Evidemment, dans une société adolescente, les plus
pauvres souffriront de cette pression sociale – vive à l’âge bête et encore
tenace parmi les adultes chez qui elle n’aura pas été réprimée dans leur
jeunesse – et n’auront qu’à ruiner leurs parents ou se sentir exclus de la
meute, même lorsqu’ils feront l’effort d’une imitation maladroite des codes de
celle-ci.
Je parle de meute, mais c’est plutôt troupeau qu’il faudrait dire : en
croyant affirmer leur personnalité, ces tendres enfants – et les adultes qu’ils
deviendront – finissent par ressembler à un bétail marqué, et ce bien
volontiers.
Le souci des susnommés jésuites est donc
parfaitement compréhensible. Mais, encore une fois, la solution qu’ils ont
adoptée me semble bien vague.
Vertus et plaisirs de l’uniforme
Comment en effet laisser juges de la
« décence » de leur tenue des enfants capricieux et des parents assez
gogos pour céder aux foucades de leurs petits trésors ? Ne vaudrait-il pas
mieux suppléer à ce manque d’éducation en imposant une tenue commune à ces
élèves ?
Les modalités pourraient en être simples : les
uniformes seraient achetés pour tous les élèves chez les mêmes fournisseurs, au
même prix pour tous, les parents riches payant en sus pour les plus pauvres. Ce
qui enseignerait, certes, une forme d’égalité et de solidarité aux élèves, mais
leur donnerait aussi le sentiment d’appartenir à une même communauté. Divers
insignes pourraient être ajoutés à ces tenues, en fonction des classes ou des
options, par exemple : à l’appartenance à une même communauté s’ajouterait
celle à de plus petits groupe, chacun voyant à la fois ce qui le distingue et
ce qui le rapproche de l’autre. En quelque sorte, un apprentissage simultané de
l’enracinement local et de l’ouverture au monde.
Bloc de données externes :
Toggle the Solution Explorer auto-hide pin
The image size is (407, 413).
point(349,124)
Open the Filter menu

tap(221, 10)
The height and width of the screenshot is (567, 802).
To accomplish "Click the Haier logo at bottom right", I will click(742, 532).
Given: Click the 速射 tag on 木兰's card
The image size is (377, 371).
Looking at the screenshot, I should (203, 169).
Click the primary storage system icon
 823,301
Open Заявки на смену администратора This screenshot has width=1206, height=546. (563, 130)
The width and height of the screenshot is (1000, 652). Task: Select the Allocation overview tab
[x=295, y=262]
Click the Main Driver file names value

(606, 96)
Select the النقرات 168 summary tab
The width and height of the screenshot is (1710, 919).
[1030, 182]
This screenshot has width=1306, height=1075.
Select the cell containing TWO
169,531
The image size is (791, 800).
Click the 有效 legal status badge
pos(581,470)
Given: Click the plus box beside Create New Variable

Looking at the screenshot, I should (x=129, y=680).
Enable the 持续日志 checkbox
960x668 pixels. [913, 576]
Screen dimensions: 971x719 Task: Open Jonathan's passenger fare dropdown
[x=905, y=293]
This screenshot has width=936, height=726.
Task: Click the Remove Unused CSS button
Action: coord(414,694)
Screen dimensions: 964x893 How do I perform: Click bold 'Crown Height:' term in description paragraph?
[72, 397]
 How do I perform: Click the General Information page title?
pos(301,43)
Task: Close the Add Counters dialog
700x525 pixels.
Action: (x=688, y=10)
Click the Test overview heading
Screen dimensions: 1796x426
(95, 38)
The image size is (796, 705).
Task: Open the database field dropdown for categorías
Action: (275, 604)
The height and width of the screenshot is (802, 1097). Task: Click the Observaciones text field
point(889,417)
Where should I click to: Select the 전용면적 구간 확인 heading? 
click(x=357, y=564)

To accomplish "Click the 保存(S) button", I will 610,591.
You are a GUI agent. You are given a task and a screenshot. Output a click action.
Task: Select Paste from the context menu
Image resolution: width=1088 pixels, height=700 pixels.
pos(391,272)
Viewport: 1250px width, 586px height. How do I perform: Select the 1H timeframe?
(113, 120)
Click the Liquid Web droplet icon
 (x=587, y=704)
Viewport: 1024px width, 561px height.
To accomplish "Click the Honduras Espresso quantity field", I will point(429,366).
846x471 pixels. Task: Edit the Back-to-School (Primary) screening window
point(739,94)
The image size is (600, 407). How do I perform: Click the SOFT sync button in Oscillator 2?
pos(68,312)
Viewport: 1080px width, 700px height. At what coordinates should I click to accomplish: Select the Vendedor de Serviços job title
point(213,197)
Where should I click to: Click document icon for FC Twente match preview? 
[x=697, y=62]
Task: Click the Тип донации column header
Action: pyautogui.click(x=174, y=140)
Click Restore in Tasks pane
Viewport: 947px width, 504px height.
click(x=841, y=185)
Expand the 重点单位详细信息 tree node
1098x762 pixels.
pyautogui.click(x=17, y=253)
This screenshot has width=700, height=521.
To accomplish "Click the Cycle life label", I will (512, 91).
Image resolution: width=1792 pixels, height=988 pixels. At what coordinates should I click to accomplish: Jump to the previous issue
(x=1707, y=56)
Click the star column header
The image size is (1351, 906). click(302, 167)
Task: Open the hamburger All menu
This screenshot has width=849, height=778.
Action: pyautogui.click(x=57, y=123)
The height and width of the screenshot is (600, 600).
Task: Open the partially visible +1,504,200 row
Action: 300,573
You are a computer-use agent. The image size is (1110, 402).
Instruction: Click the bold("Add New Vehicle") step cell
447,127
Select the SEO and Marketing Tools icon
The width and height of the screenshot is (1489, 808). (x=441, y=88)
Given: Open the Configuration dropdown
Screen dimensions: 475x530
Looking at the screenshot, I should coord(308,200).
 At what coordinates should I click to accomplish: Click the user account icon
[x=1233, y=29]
Ces choses-là ne sont pas nouvelles. Quiconque a
déjà porté un uniforme (dans quelque circonstance honorable que ce soit) les connaît. Mais, m’objectera-t-on, que
fait-on des individus ? Quiconque a eu à porter un uniforme y répondra
aisément : il y a autant de façons de porter un uniforme que de personnes
qui le portent, sans avoir quoi que ce soit à modifier dans l’effet porté
lui-même. Paradoxalement (du moins en apparence), chacun y trouverait une leçon
de liberté individuelle, voire de fantaisie et, pourquoi pas, chez les plus
doués, d’élégance ?
Pour se manifester dans ses formes les plus subtiles,
l’originalité a parfois besoin de contraintes.